◆ **Source**:
## Begin
The record also shows that Byrd was struck on the head while attempting to accomplish this purpose.
On appeal, plaintiff argues that the trial court erred in granting summary judgment to defendant, based on Byrd's equal knowledge of the danger presented by the broken limb. In support of her contention, plaintiff argues that "the Rivenbarks did possess superior knowledge of the tree's condition in that they knew of the cause and date of the breaking of the tree limb," information they allegedly did not provide to plaintiff's decedent.
"The mere ownership of land or buildings does not render one liable for injuries sustained by persons who have entered thereon or therein; the owner is not an insurer of such persons, even when he has invited them to enter. Nor is there any presumption of negligence on the part of an owner or occupier merely upon a showing that an injury has been sustained by one while rightfully on the premises. The true ground of liability is the proprietor's superior knowledge of the perilous instrumentality and the danger therefrom to persons going upon the property. It is when the perilous instrumentality is known to the owner or occupant and not known to the person injured that a recovery is permitted. (Emphasis supplied.) . . . An invitee who is as fully aware of the dangers and defects of the premises of the proprietor as is the proprietor himself, in coming on such premises assumes the risks thereon, and cannot recover from the defendant for injuries resulting by reason of such dangers and defects. (Emphasis supplied.)" (Punctuation omitted.) Harris v. Star Svc. &c. Co., 170 Ga. App. 816
, 817 (318 SE2d 239
) (1984); see also Amear v. Hall, 164 Ga. App. 163 (2) (296 SE2d 611) (1982)
; Jones v. Interstate North Assoc., 145 Ga. App. 366 (243 SE2d 737) (1978)
. Thus, "there is no obligation to protect the invitee against dangers or hazards which are known to him or which are so obvious and apparent he may reasonably be expected to discover them." Amear, supra at 169.
## End
◆ **Directions**: Reproduce the opinion excerpt on premises liability word for word, from start to finish. The material that comes next is separate from the opinion excerpt on premises liability.

Records for locating described items:
## Begin
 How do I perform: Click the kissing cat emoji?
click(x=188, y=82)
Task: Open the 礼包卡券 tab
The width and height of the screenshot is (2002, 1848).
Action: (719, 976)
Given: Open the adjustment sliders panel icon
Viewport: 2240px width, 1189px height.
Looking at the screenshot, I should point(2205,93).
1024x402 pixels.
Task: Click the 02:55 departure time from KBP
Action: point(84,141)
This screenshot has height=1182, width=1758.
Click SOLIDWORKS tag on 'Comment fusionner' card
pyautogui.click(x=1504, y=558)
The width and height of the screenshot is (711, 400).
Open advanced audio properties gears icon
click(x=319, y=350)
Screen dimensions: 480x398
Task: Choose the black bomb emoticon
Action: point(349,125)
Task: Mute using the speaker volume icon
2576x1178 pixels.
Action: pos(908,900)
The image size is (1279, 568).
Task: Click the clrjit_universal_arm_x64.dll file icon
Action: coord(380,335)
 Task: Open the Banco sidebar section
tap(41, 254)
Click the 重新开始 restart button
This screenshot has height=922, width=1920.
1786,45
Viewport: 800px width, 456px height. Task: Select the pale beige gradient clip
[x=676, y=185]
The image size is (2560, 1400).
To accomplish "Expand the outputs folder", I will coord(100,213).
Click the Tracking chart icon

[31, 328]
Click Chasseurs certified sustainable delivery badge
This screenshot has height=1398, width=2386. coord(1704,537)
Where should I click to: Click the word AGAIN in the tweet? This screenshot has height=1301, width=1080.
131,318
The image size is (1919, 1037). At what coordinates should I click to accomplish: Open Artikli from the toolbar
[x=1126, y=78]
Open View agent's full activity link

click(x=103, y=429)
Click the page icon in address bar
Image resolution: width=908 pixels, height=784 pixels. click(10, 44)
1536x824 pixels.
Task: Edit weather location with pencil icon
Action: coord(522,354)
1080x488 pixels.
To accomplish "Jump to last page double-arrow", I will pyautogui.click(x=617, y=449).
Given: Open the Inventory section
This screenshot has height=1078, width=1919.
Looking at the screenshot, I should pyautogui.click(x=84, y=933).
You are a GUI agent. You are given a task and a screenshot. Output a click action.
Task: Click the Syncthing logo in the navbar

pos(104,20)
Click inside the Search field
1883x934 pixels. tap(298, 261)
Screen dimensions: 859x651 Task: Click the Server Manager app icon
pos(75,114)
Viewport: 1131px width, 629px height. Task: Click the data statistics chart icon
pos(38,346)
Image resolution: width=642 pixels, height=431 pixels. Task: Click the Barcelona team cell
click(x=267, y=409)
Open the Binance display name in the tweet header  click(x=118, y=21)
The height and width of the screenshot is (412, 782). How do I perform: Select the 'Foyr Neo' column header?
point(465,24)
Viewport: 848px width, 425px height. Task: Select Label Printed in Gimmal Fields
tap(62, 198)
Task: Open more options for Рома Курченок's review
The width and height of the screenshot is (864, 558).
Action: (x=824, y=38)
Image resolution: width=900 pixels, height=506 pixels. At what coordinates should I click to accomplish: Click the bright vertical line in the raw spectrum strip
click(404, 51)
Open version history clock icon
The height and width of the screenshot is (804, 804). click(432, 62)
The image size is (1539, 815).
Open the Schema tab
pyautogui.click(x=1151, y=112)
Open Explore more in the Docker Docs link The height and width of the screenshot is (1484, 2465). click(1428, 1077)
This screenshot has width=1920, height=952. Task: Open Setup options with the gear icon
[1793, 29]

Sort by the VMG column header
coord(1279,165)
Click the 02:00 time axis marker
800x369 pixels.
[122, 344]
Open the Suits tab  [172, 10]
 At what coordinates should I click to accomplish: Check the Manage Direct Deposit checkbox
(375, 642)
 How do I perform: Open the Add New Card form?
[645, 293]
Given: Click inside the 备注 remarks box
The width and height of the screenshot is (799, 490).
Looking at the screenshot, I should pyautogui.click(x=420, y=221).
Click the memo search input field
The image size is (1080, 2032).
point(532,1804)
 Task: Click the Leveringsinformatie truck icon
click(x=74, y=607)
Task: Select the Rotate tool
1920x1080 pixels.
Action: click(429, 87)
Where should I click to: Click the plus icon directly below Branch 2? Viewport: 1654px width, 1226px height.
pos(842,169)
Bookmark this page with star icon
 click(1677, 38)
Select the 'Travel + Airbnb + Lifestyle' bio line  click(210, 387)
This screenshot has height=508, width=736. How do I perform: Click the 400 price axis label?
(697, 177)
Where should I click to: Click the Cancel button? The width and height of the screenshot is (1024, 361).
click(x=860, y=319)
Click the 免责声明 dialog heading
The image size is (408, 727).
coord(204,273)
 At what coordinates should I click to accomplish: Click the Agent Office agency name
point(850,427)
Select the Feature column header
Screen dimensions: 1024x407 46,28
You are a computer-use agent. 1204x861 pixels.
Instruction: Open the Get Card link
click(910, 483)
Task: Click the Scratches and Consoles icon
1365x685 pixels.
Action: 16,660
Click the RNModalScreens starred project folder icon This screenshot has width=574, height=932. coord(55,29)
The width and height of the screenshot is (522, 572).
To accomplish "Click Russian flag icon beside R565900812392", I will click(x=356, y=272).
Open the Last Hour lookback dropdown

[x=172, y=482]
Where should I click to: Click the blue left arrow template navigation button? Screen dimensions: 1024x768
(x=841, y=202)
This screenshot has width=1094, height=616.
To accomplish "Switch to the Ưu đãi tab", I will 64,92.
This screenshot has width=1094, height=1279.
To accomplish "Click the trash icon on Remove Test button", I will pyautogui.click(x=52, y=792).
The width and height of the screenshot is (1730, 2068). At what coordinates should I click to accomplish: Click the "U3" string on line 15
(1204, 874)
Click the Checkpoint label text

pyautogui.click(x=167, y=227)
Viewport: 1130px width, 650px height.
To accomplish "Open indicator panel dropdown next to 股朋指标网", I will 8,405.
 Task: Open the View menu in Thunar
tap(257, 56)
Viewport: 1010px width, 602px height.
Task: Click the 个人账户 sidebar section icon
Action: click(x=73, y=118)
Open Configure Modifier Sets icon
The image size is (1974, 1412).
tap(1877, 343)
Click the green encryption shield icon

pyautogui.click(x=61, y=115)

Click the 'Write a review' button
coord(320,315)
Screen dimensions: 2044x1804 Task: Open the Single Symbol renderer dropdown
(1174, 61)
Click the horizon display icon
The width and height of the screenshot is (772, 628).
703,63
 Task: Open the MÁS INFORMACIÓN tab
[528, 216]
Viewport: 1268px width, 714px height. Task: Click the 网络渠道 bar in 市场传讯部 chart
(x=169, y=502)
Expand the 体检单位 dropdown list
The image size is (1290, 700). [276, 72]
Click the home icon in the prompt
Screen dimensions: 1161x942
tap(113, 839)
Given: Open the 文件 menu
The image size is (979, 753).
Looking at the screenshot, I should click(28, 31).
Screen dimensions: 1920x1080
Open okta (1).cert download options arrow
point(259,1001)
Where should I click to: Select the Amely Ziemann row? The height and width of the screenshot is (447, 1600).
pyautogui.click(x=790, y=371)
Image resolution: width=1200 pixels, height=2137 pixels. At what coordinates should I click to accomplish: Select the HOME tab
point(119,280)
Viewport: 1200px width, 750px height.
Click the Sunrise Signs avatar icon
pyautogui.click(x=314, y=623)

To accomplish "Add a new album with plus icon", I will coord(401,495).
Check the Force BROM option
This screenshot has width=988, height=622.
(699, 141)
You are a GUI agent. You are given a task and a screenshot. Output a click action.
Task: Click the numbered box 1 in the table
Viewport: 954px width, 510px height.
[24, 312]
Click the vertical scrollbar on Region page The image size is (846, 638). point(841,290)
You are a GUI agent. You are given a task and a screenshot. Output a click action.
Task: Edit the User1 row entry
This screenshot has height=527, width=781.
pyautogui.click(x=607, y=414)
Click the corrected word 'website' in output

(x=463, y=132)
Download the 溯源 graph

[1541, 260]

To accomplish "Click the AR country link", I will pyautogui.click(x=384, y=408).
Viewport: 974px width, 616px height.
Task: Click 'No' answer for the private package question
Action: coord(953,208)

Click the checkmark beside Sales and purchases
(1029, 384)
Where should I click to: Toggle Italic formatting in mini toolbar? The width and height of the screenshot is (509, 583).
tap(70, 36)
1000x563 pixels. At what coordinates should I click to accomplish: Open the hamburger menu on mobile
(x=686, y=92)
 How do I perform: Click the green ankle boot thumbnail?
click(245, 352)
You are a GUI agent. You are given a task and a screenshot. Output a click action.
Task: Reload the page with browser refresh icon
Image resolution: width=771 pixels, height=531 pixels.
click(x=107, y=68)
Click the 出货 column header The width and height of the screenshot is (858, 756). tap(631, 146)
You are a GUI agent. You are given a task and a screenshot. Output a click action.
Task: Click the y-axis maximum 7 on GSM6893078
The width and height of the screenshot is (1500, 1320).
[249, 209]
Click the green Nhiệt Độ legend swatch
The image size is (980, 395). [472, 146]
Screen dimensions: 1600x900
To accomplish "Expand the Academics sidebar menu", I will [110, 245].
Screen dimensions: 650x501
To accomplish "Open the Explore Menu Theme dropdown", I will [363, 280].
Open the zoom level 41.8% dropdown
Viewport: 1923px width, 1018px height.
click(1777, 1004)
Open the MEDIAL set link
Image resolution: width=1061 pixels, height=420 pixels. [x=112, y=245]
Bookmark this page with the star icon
## End
◆ **Solution to this task**:
The record also shows that Byrd was struck on the head while attempting to accomplish this purpose.
On appeal, plaintiff argues that the trial court erred in granting summary judgment to defendant, based on Byrd's equal knowledge of the danger presented by the broken limb. In support of her contention, plaintiff argues that "the Rivenbarks did possess superior knowledge of the tree's condition in that they knew of the cause and date of the breaking of the tree limb," information they allegedly did not provide to plaintiff's decedent.
"The mere ownership of land or buildings does not render one liable for injuries sustained by persons who have entered thereon or therein; the owner is not an insurer of such persons, even when he has invited them to enter. Nor is there any presumption of negligence on the part of an owner or occupier merely upon a showing that an injury has been sustained by one while rightfully on the premises. The true ground of liability is the proprietor's superior knowledge of the perilous instrumentality and the danger therefrom to persons going upon the property. It is when the perilous instrumentality is known to the owner or occupant and not known to the person injured that a recovery is permitted. (Emphasis supplied.) . . . An invitee who is as fully aware of the dangers and defects of the premises of the proprietor as is the proprietor himself, in coming on such premises assumes the risks thereon, and cannot recover from the defendant for injuries resulting by reason of such dangers and defects. (Emphasis supplied.)" (Punctuation omitted.) Harris v. Star Svc. &c. Co., 170 Ga. App. 816
, 817 (318 SE2d 239
) (1984); see also Amear v. Hall, 164 Ga. App. 163 (2) (296 SE2d 611) (1982)
; Jones v. Interstate North Assoc., 145 Ga. App. 366 (243 SE2d 737) (1978)
. Thus, "there is no obligation to protect the invitee against dangers or hazards which are known to him or which are so obvious and apparent he may reasonably be expected to discover them." Amear, supra at 169.